TASK STATEMENT:
Please output the records below word for word and omit the pictures.

MATERIAL TO PROCESS:
.....

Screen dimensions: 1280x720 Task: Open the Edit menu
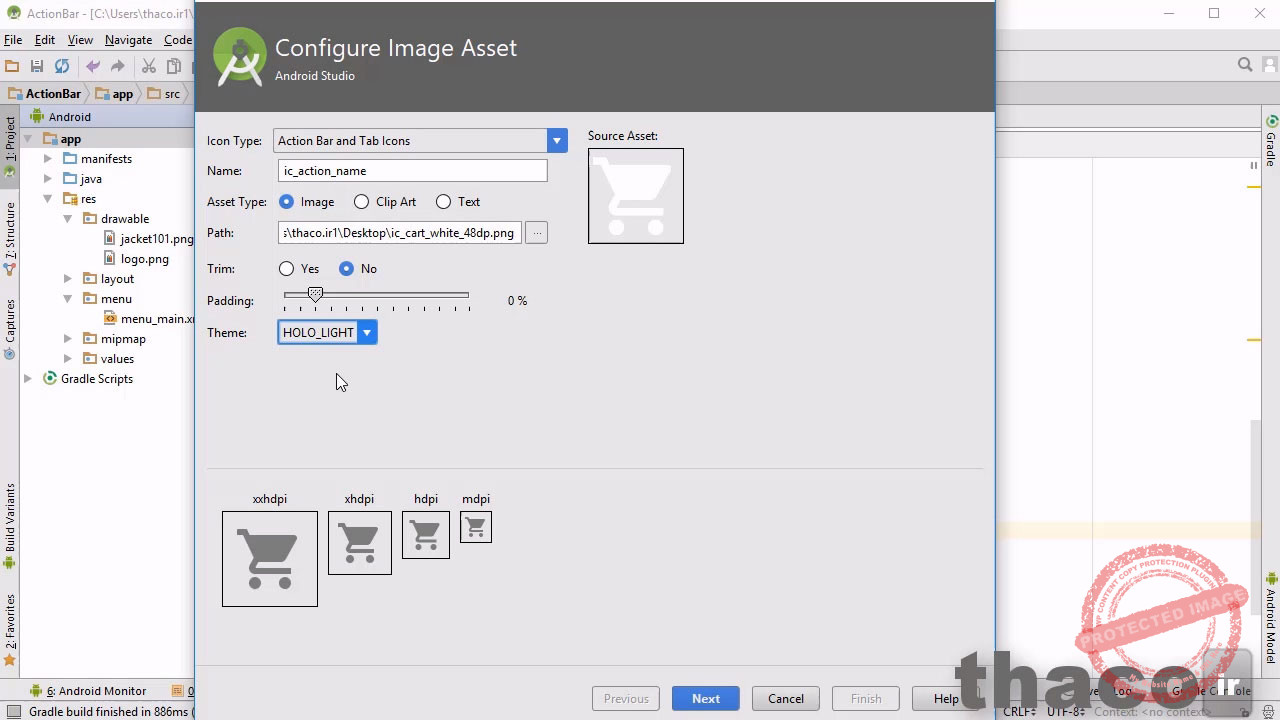tap(45, 40)
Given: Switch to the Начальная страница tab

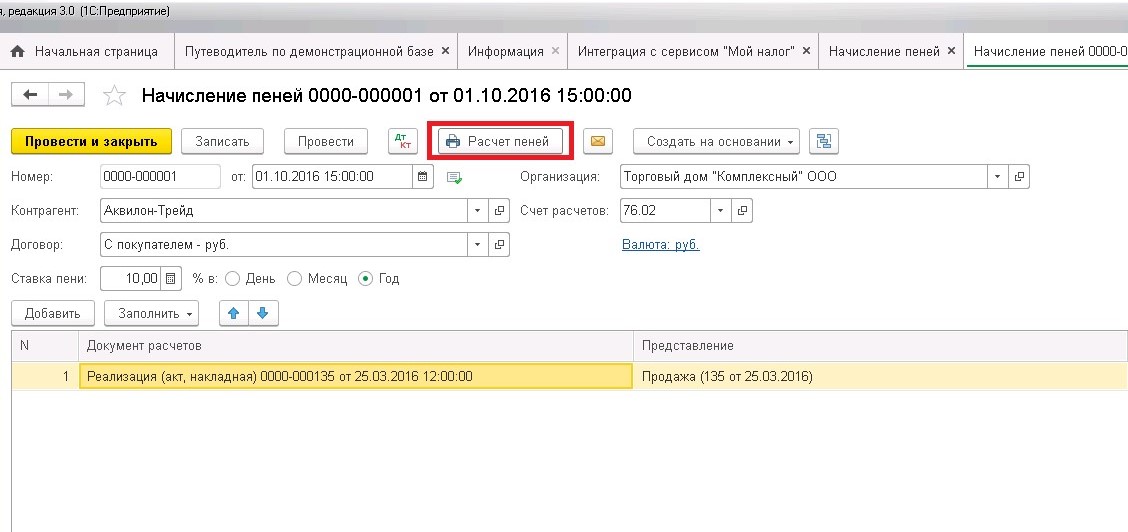Looking at the screenshot, I should [86, 51].
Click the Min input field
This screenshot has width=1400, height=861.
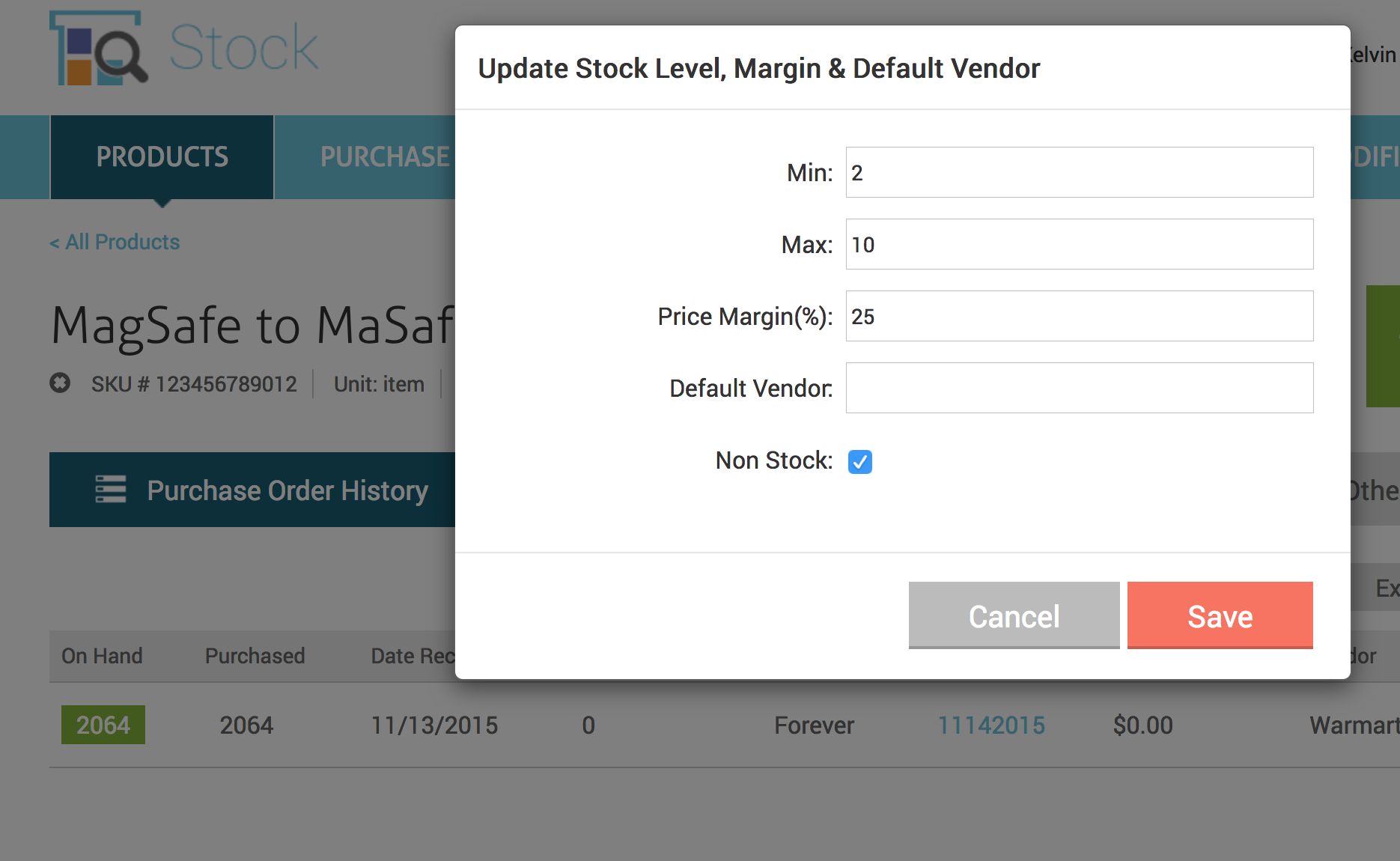click(1080, 172)
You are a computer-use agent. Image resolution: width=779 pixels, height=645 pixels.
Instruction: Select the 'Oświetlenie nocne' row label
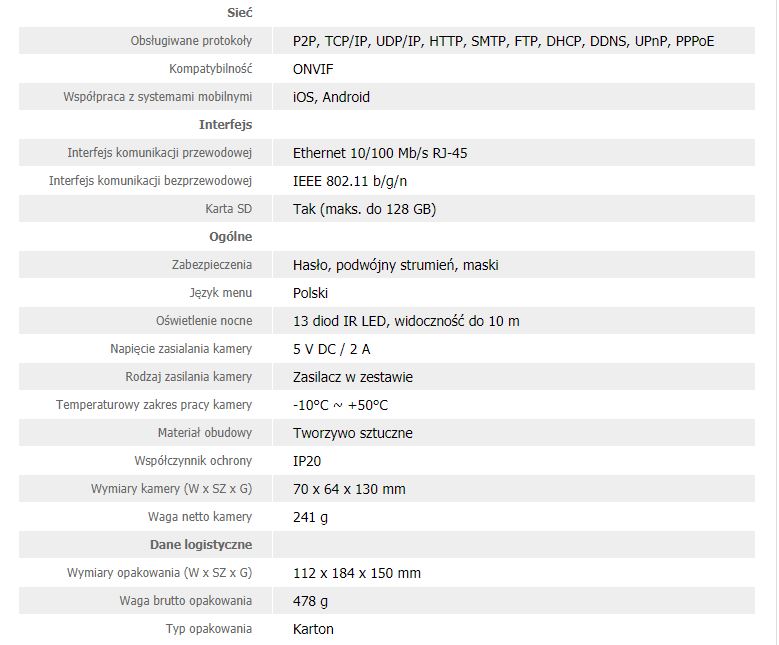point(204,321)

.....

RESULT:
Screen dimensions: 1280x720 Task: Open the Edit menu
tap(45, 40)
Given: Switch to the Начальная страница tab

Looking at the screenshot, I should [86, 51].
Click the Min input field
This screenshot has width=1400, height=861.
click(1080, 172)
You are a computer-use agent. Image resolution: width=779 pixels, height=645 pixels.
Instruction: Select the 'Oświetlenie nocne' row label
point(204,321)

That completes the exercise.